### WORK INSTRUCTION
Report how many lines below include "will", giving the figure alone.

== THE RECORDS ==

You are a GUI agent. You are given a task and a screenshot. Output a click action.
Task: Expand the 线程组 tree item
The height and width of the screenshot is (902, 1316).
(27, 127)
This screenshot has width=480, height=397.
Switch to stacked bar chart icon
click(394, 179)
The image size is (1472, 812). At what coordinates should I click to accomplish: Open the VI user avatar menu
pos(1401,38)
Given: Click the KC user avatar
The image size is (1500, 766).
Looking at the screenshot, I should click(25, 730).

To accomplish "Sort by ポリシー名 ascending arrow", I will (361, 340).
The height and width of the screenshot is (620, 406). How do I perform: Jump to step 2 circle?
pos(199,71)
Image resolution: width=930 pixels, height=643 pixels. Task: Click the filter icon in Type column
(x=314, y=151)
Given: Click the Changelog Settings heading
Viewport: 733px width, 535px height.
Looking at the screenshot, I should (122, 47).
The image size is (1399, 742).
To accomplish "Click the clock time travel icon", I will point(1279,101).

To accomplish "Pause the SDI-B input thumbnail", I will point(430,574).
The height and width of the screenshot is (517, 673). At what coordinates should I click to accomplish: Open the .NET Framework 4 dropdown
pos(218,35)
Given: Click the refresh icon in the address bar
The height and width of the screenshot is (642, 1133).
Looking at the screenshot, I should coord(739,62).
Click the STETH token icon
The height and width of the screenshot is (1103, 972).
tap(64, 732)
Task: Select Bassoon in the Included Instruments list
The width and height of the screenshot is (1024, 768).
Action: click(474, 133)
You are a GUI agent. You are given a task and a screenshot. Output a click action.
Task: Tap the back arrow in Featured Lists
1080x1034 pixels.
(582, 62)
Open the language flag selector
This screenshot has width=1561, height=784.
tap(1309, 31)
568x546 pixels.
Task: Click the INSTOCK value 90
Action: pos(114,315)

===

### EXPECTED ANSWER
3